Despite the major advance in cardiovascular care, outcomes, and technology over the last three decades, our knowledge of the natural history and response to therapy of cardiovascular disease and risk in terms of the cell biology, genomics, and proteomics remains woefully under realized. While we developed systems of care to deliver acute, episodic treatments and evolved an entire generation of subspecialists to deal with each aspect of a single disease, our integration into a longitudinal, systems biology model has lagged behind. The Minnesota Model has harkened to the words of Claude Bernard to the effect that “chance favors the prepared mind.” If we are to truly eliminate, or more realistically, dramatically reduce, cardiovascular disease and its impact; then we need a well-conceived plan to recognize and take the cues provided by sequential sampling of the various cardiovascular diseases over time. If our current model that disease and risk states represent a dynamic equipoise between injury and repair, then the future economy of opportunities for intervention will come from an identification and understanding of the biologic signposts that equipoise has been disturbed and a temporal and biologic understanding of the dynamics of repair. Such an understanding could teach us how to identify risk more completely in individuals (personalized medicine) and enhance the effectiveness of our interventions by drawing upon, modifying, and magnifying the cues available in the biologic microenvironment

Thus, the Minnesota Model places a premium on identifying epidemiologically sound populations of disease or at risk patients and identifying the biologic underpinnings of the presymptomatic, symptomatic, convalescent, and recovery phases of an illness—basic science annealed to the bedside. This will be accomplished by broad interdisciplinary groups of clinicians, epidemiologists, and basic scientists complemented by biomedical engineers and pharmaco development experts engaged in a carefully orchestrated, continuing series of dialogues and analysis to shorten the time from bedside to bench and back again.

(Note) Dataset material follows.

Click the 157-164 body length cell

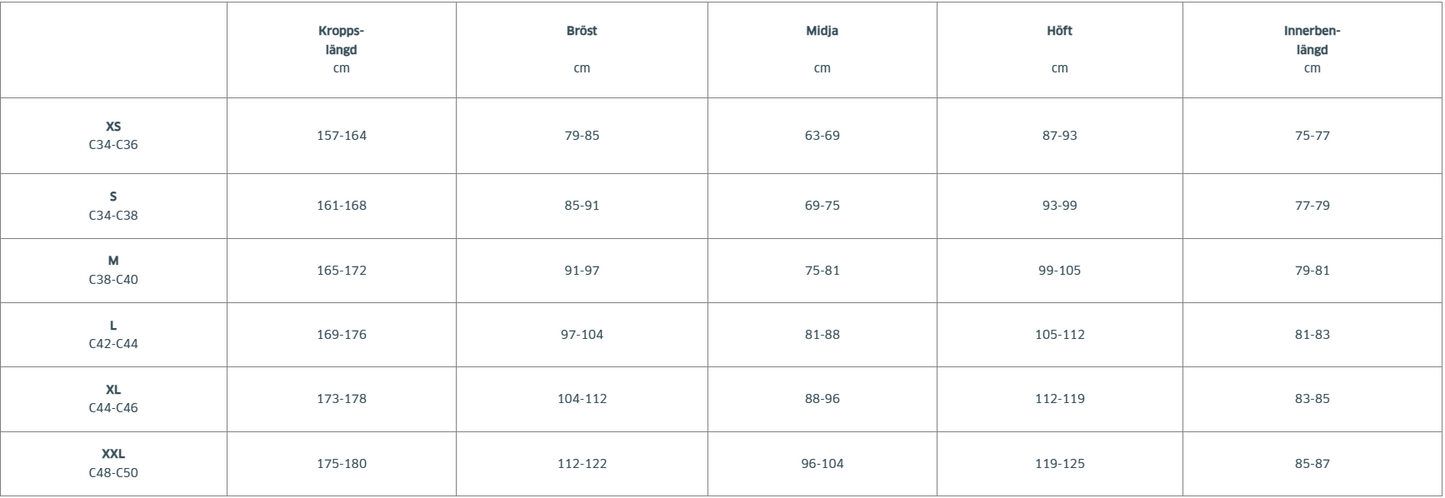tap(341, 136)
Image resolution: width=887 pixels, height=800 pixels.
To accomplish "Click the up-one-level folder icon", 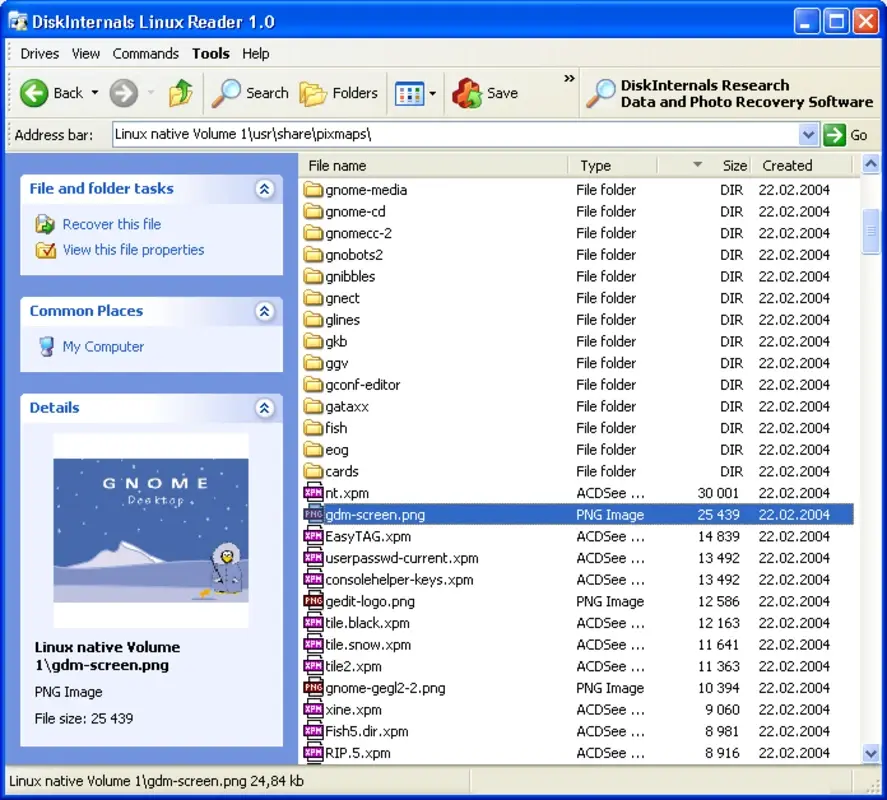I will pyautogui.click(x=182, y=92).
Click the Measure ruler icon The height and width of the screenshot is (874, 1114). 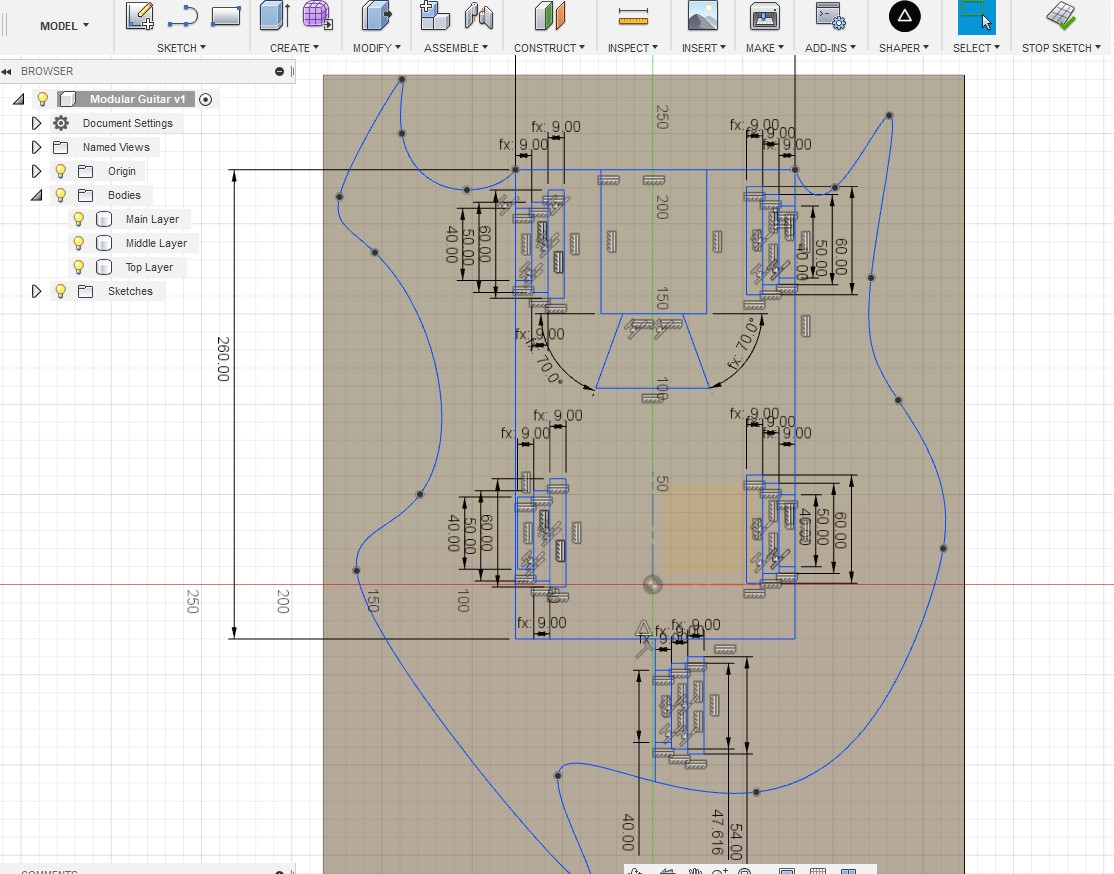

To be sure there are numerous challenges, beyond the obvious biologic ones, to this Minnesota space shot on cardiovascular disease, legal structures will have to be created, intellectual property issues resolved, economies of scale created, and funding obtained. The governor of Minnesota has tossed down the gauntlet to the greater Minnesota biomedical community by offering up to $200,000,000 over the next 10 years to fund such an effort. In addition to having strong women, good looking men, and above average children Minnesota also has another secret ingredient to make this work—“Minnesota Nice”—a tradition of pitching in to do what needs to be done, celebrating our collectiveness, and a strong tradition of laying down our differences in favor of cooperative solutions. It is likely that the St. James Hotel will be busy for a long time to come.